# What the exercise asks
This exercise calls for a copy of every line in the listing below that carries the word "accomplish".

# Records to use
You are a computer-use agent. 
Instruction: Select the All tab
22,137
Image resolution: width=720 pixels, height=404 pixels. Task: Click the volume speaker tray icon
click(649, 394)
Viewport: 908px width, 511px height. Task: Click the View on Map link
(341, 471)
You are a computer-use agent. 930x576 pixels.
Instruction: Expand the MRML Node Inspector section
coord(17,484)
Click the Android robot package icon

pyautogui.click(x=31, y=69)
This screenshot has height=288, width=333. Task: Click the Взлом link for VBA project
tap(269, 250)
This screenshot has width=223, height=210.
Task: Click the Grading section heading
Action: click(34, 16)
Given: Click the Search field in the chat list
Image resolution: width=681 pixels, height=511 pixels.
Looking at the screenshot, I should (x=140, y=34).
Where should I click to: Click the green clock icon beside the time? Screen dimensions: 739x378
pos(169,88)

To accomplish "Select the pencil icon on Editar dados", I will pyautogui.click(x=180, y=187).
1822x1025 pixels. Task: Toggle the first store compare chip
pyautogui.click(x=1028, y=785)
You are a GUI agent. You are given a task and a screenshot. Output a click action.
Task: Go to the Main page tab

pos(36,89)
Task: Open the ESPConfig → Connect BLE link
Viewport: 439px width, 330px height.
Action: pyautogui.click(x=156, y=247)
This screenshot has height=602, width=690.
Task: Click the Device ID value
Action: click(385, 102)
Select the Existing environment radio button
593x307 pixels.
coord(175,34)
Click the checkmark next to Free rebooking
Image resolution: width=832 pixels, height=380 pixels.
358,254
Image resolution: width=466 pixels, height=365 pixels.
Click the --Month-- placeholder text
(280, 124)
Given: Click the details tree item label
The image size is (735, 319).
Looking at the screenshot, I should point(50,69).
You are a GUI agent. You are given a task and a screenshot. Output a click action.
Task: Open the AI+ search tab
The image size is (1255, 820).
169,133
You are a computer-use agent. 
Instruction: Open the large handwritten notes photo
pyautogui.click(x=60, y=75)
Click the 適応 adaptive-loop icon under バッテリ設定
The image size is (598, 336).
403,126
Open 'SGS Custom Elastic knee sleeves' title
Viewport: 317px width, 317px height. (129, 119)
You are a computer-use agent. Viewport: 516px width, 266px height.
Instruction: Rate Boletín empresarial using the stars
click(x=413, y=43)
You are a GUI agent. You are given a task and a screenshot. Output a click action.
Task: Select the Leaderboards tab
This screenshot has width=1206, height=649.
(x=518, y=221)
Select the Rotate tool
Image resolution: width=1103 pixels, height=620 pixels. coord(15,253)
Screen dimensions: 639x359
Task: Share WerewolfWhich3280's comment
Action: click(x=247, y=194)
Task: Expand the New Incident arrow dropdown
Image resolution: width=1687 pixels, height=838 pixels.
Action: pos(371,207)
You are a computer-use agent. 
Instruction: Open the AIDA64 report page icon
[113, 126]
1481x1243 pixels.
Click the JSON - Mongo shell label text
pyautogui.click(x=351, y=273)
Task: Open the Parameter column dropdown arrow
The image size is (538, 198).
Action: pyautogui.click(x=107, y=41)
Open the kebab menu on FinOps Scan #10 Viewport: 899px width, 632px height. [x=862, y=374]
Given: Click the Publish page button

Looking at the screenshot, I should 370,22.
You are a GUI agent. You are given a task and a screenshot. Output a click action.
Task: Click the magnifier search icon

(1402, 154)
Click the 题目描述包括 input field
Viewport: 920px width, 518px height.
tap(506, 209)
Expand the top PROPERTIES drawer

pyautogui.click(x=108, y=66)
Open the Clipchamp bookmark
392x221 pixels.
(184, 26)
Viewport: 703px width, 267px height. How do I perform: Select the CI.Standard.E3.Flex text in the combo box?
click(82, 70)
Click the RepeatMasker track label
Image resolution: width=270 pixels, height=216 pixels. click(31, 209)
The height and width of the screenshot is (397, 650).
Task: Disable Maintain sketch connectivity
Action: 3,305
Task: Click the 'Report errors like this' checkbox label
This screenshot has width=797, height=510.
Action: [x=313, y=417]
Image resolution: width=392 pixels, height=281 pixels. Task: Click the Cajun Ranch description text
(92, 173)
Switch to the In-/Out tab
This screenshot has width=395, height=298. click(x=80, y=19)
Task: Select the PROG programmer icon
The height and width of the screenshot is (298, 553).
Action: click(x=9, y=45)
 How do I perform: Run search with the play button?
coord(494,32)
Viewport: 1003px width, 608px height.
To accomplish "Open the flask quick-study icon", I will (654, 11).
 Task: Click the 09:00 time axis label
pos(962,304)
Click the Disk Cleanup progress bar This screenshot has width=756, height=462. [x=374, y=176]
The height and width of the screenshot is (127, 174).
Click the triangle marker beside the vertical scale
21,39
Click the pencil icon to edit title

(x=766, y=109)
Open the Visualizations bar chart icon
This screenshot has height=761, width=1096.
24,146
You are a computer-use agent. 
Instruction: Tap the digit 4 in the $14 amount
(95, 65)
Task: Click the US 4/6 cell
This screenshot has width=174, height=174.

# Exercise response
To accomplish "Select the pencil icon on Editar dados", I will pyautogui.click(x=180, y=187).
To accomplish "Open the flask quick-study icon", I will (654, 11).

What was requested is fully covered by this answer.